- Born: Fathima Puducherry, India
- Occupations: Actress Former newsreader
- Years active: 1996–present
- Spouse: Babu ​(m. 1989)​
- Children: 2

= Fathima Babu =

Indian actress

Fathima Babu (née Fathima) is an Indian actress, former newsreader and socialite based in Chennai who hails from Puducherry. She began her public career as a newsreader with DD Podhigai, the Tamil version of Doordarshan news, and later worked for Jaya TV. She subsequently moved on to work in television serials, films and theatre performances, operating in the Tamil and Malayalam languages.

== Personal life ==
Fathima was born in a Malayali family based in Puducherry. She has a degree in commerce. Initially a Muslim, Fathima converted to Hinduism after marrying Babu, who she had met while working at Indian Oil Corporation. The couple, married since 1989, has two sons.

==Career==
Fathima became a newsreader with DD Podhigai, the Tamil version of Doordarshan, in the late 1980s. In 1989, she briefly went missing causing much speculation as to her disappearance. Several years later, Fathima clarified that during the period she was missing, she was filming for a television serial known as Chithirapaavai and did not want to breach Doordarshan's rule of news anchors not being able to work in serials.

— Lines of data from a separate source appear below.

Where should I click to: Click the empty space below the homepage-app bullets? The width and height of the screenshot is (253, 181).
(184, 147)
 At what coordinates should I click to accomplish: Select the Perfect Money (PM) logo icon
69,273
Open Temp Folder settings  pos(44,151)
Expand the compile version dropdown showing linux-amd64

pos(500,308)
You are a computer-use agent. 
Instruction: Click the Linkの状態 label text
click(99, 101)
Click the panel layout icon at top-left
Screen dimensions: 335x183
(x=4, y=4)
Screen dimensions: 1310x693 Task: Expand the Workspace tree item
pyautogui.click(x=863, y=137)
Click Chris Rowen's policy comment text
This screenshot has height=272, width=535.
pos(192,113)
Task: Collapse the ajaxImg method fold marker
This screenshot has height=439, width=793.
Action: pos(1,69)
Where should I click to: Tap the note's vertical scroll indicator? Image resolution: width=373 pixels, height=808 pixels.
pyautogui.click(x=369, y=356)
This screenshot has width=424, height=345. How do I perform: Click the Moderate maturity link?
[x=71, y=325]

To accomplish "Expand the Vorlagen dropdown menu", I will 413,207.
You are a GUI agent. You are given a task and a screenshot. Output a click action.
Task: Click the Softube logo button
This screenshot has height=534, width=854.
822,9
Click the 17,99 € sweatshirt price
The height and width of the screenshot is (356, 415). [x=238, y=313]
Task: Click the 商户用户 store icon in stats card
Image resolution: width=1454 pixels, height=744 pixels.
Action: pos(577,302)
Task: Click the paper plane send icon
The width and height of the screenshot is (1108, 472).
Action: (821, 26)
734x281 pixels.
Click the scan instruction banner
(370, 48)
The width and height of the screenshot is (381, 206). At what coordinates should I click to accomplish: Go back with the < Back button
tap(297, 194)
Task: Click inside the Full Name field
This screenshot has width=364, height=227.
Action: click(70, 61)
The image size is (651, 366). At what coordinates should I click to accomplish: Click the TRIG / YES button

Fathima made her film debut through K. Balachander's feminist film Kalki (1996), where she starred alongside an ensemble cast of Shruti, Rahman, Prakash Raj, Geetha, and Renuka. The film garnered positive reviews, with a film critic noting that Fathima "has an impressive debut, performing with confidence". Fathima moved on to play supporting roles in films, often portraying the mother of the lead characters.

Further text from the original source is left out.